A study with lots of data
The roughly 5,000 patients enrolled in GRADE were an average age of 57 years old, 64% were men, 66% were White, and 20% were Black. They had had type 2 diabetes, on average, for 4.2 years. Mean body mass index at entry was about 34 kg/m2, average A1c was 7.5%, and average estimated glomerular filtration rate was 95 mL/min/1.73m2. The trial included a 6-12 week run-in period during which background metformin treatment was optimized and led to average A1c levels less than 7%.
Patients were then randomized to one of the four agents as add-on treatment.
Both liraglutide and insulin glargine performed well on many of the numerous metrics in the data-rich trial, largely funded by two branches of the National Institutes of Health, with commercial involvement limited to free supplies of the study drugs.
The secondary metabolic outcome, of disease progressing to a confirmed A1c of 7.5%, was reached by 39% of patients taking insulin glargine, significantly lower than the rate of 46% among patients taking liraglutide, and that rate, in turn, was significantly below the 50% rate among patients taking glimepiride and the 55% rate of those taking sitagliptin.
Mean doses of the second-line agents after 4 years of treatment were 38.3 units/day for glargine, 3.5 mg/day for glimepiride, 1.3 mg/day for subcutaneous liraglutide, and 82.9 mg/day for sitagliptin.
A trio of cardiovascular outcomes showed one significant benefit of liraglutide over the other three drugs for the endpoint of any cardiovascular event, which included not only major adverse cardiovascular events (MACE; cardiovascular death, myocardial infarction, or stroke), but also several other event types, including heart failure requiring hospitalization, unstable angina requiring hospitalization, revascularization or any arterial repairs, stent thrombosis, or transient ischemic attack.
For the endpoint of any cardiovascular event, the rate was 5.8% for patients taking liraglutide, significantly less than the rate of 7.6% of those taking insulin glargine, 8.0% for glimepiride, and 8.6% for sitagliptin, reported John B. Buse, MD, PhD, professor, chief of endocrinology, and director of the Diabetes Center at the University of North Carolina at Chapel Hill.
For each of the other two main cardiovascular endpoints – MACE and hospitalization for heart failure – liraglutide had a numeric advantage over the other three drugs but failed to reach significance.
Patients taking liraglutide also had a smaller but not significantly different point estimate for all-cause death, at 2.1%, compared with 3.1%-3.4% in the other three groups.
And, Dr. Nathan emphasized, the cardiovascular disease data are still considered preliminary.
Liraglutide scored a pair of additional outcome victories. Its use resulted in a significantly lower rate of patients who progressed during follow-up to either needing antihypertensive medications or having their blood pressure rise above 140/90 mm Hg compared with the other three drugs. (At baseline, average blood pressure for all patients was 128/77 mm Hg.)
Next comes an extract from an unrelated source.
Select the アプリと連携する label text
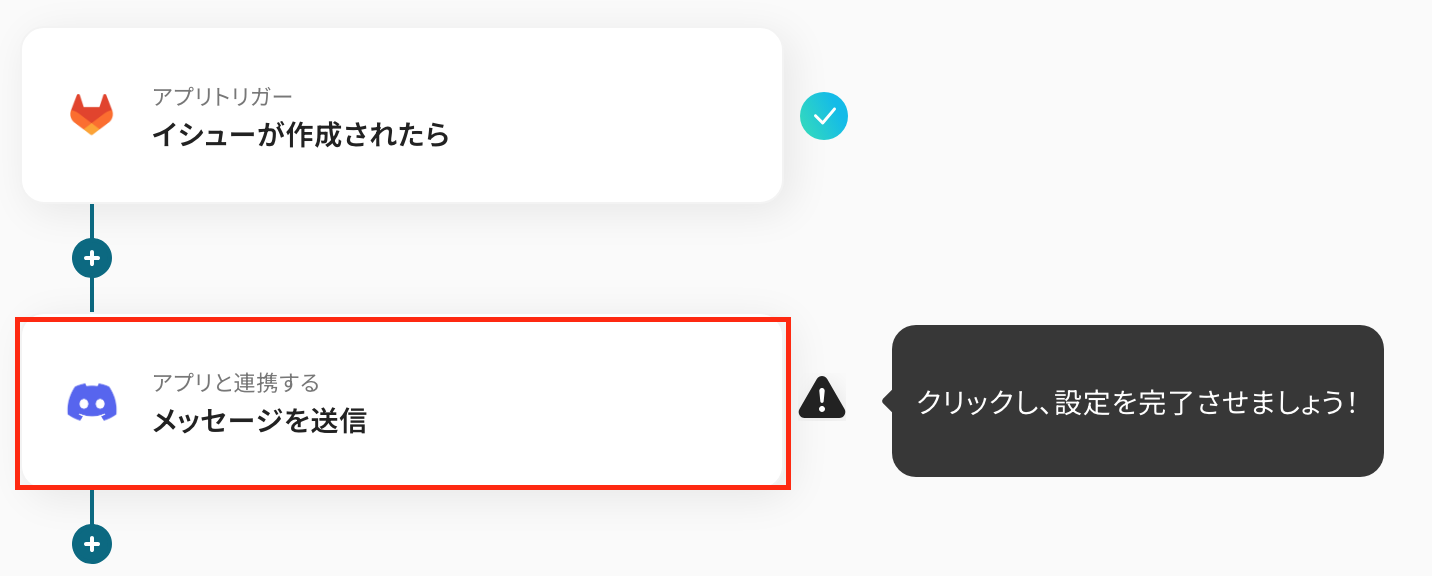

And after 4 years, patients taking liraglutide lost an average of about 4 kg (8.8 lb) from their baseline weight (which averaged about 100 kg [220 lb]), roughly the same as patients taking sitagliptin but significantly better than with glimepiride or insulin glargine. Patients taking glargine gained a small amount of weight on average during their first couple of years of treatment, roughly 1 kg, but returned to around their baseline weight by the end of 4 years.